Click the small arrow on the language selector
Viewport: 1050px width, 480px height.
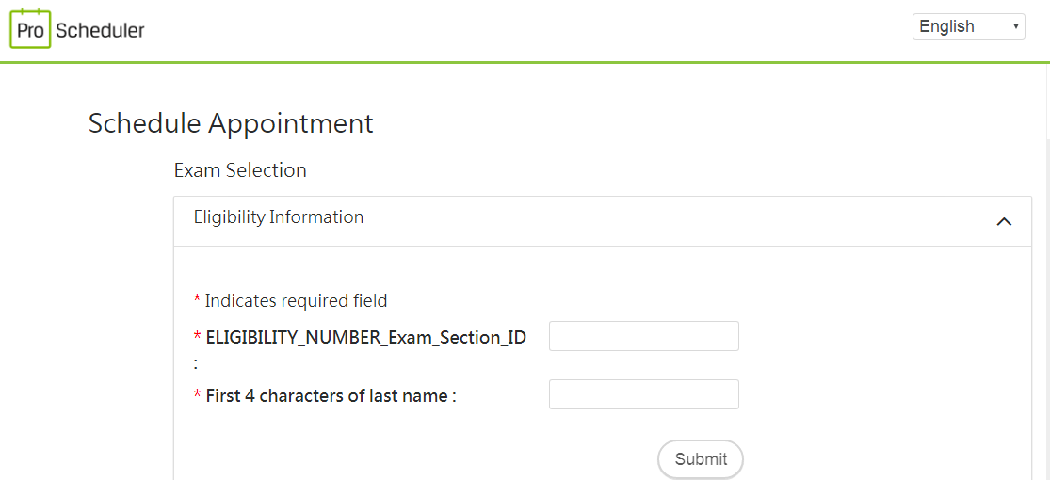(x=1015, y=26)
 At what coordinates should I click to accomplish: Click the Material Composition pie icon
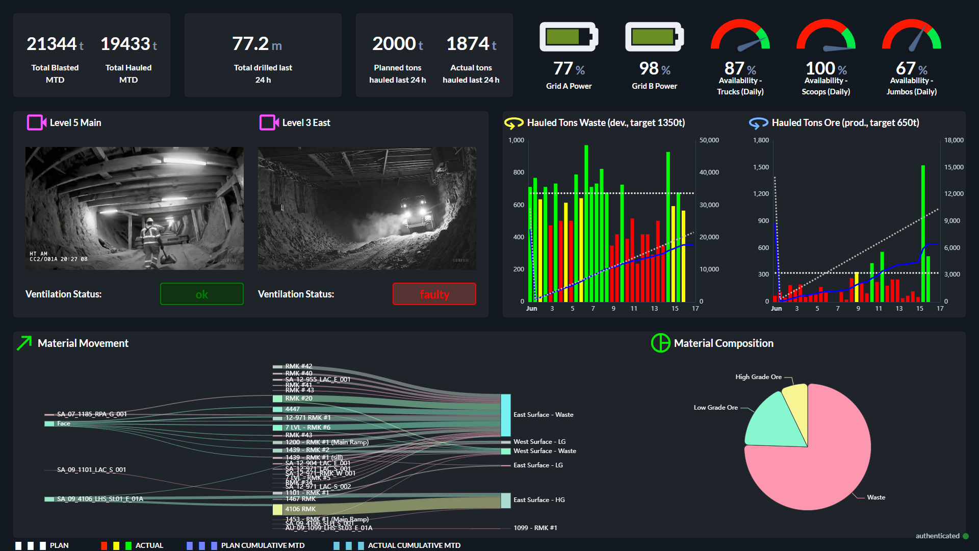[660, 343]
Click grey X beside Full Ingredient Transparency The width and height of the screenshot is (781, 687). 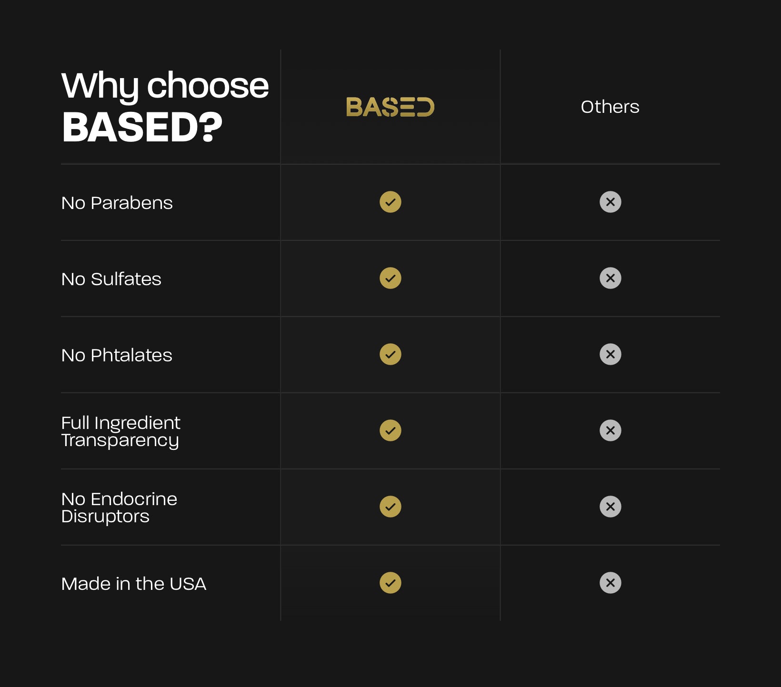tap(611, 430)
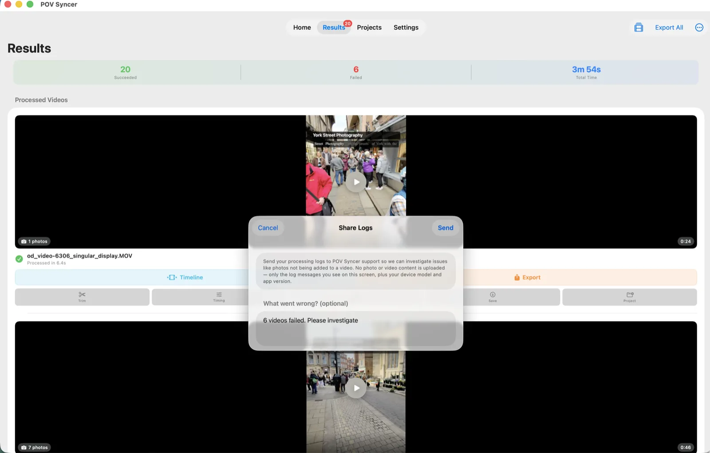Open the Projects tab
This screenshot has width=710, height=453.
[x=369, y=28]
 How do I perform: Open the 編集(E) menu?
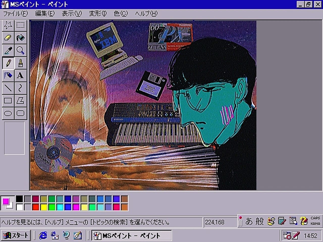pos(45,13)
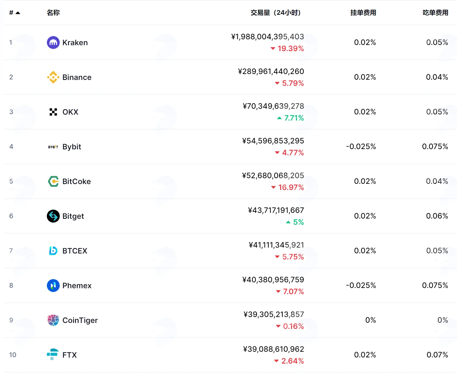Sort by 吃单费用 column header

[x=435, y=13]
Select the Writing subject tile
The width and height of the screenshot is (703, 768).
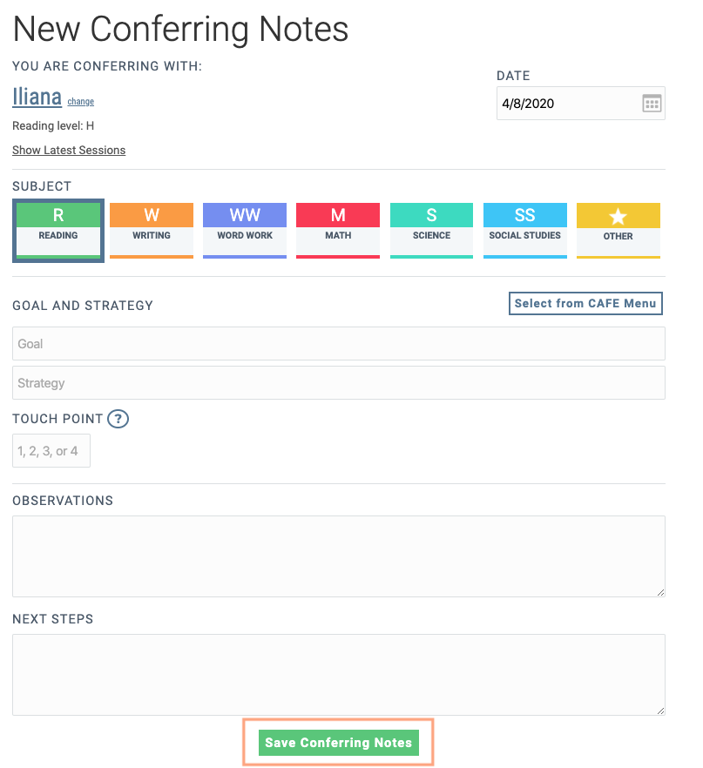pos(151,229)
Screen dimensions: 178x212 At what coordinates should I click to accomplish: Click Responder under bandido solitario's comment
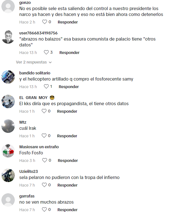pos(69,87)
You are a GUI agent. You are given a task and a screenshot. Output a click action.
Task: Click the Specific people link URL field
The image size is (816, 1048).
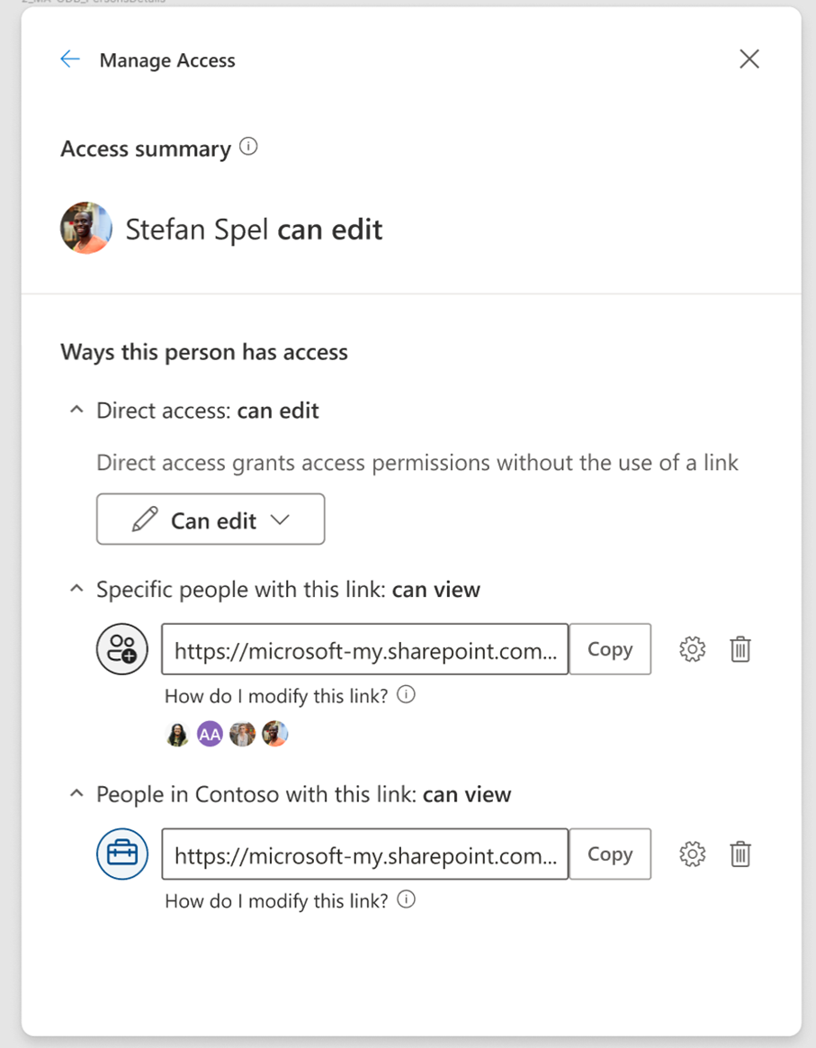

=======

**Exercise:**
Write out a verbatim copy of the lines from the line that contains "You are a GUI" through the end of the entries above; pictures are not copied.

**Solution:**
You are a GUI agent. You are given a task and a screenshot. Output a click action.
Task: Click the Specific people link URL field
The image size is (816, 1048).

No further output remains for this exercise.